Elixir processes and no shared heap memory

vals · October 14, 2017, 6:08pm

Elixir processes have their own heap. If a process wants to share a data structure with another process, how could that be possible? One answer that comes to my mind is that the process sends a message to the other process containing the data structure. Does that mean that the entire data structure is copied from one heap to the other? And if this is true, isn’t it inefficient?

NobbZ · October 14, 2017, 6:09pm

Yes and yes, but it gives you guarantees and thus you can do a per process GC instead of stop the world GC.

benwilson512 · October 14, 2017, 9:10pm

There are trade offs either way. Disadvantages of having individual heaps are, as you note, that you have to copy.

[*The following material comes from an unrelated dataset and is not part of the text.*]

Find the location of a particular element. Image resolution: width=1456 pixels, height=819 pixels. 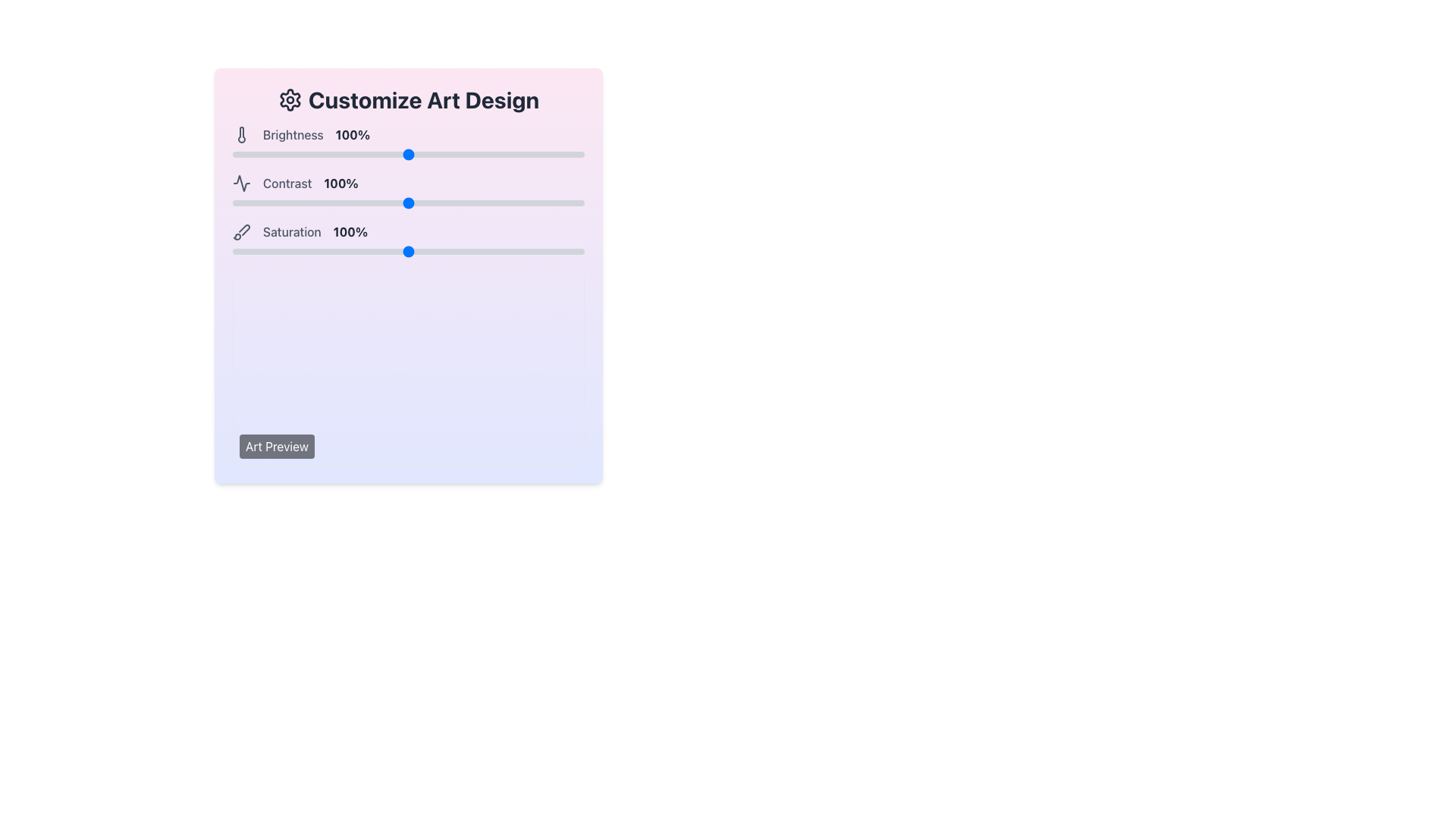

the bold-text percentage indicator displaying '100%' that is positioned to the right of the 'Saturation' label in the lower section of the settings panel is located at coordinates (350, 231).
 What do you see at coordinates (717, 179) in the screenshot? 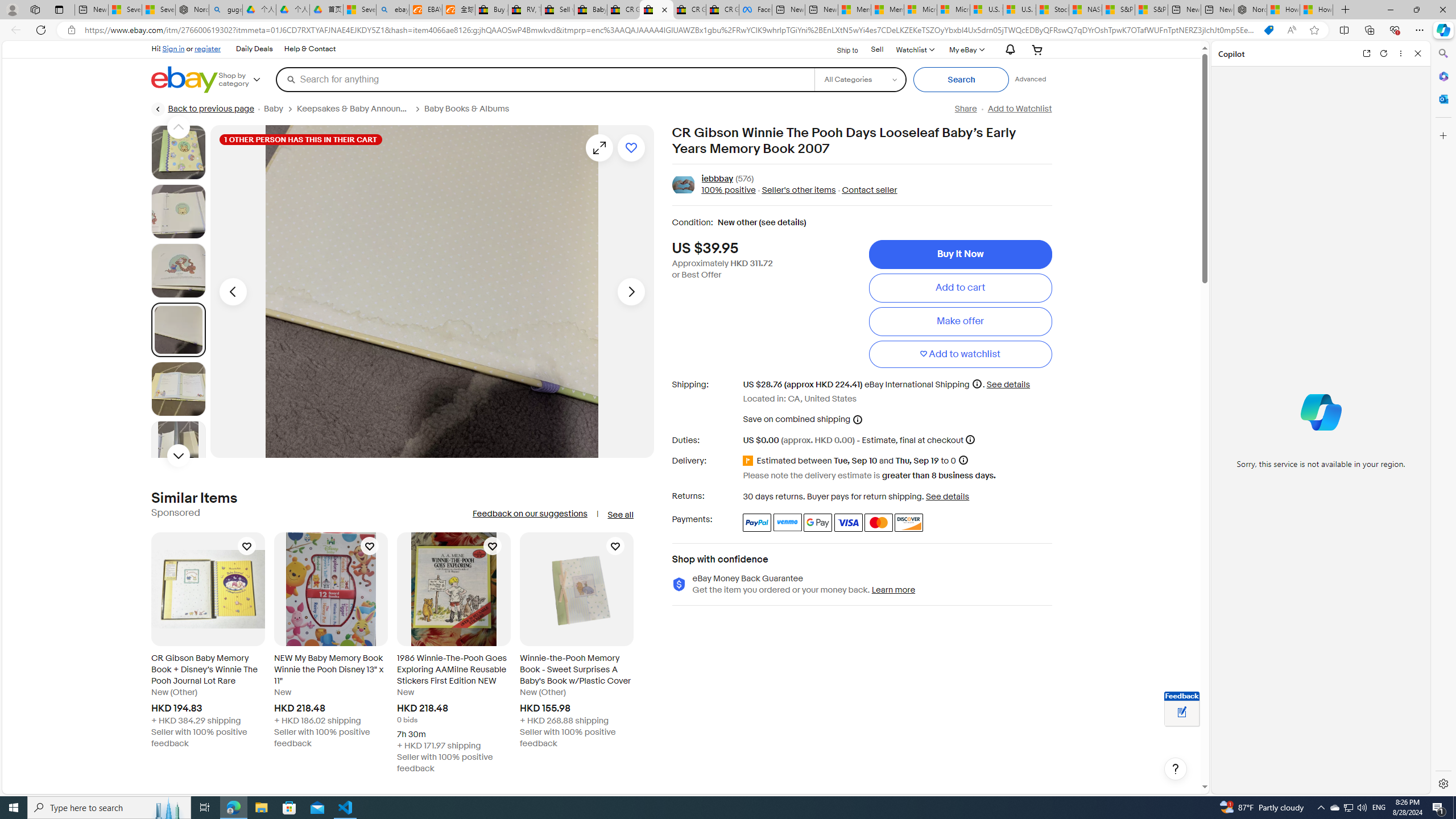
I see `'iebbbay'` at bounding box center [717, 179].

Advantages however are numerous. When a process exits all of its heap can be trivially cleaned up without jeopardizing the heap of any other process. This is both useful (and fast) in intentional exits, and even more useful when it comes to resiliency in the face of unexpected errors.

As mentioned, isolated heaps mean that each process can be GCed independently. Most processes end up with very small heaps, and often these can fit entirely within the CPU cache so that while that process is being worked on all of its memory is readily available and very fast to access.

yurko · October 15, 2017, 7:57pm

If a process wants to share a data structure with another process, how could that be possible?

There are cases when sharing data between processes is exactly what you need to do, you can use ETS Erlang -- ets to achieve that.

NobbZ · October 15, 2017, 9:24pm

Reading and writing in and out of ETS still copy the hole datastructures involved.

kylethebaker · October 16, 2017, 3:27am

Just to add a little bit to what’s already been said: the cost of copying is a very transparent cost as opposed to a more subtle cost. So although it may be more expensive you at least know up front that the cost exists which makes it easier to acknowledge and reason about. You might be able to identify places where you are sending large data structures unnecessarily when only a small piece is needed by the receiving process and be able to work around this in an approachable way, whereas dealing with costs that arise from garbage collecting a massive heap can be a lot trickier to deal with.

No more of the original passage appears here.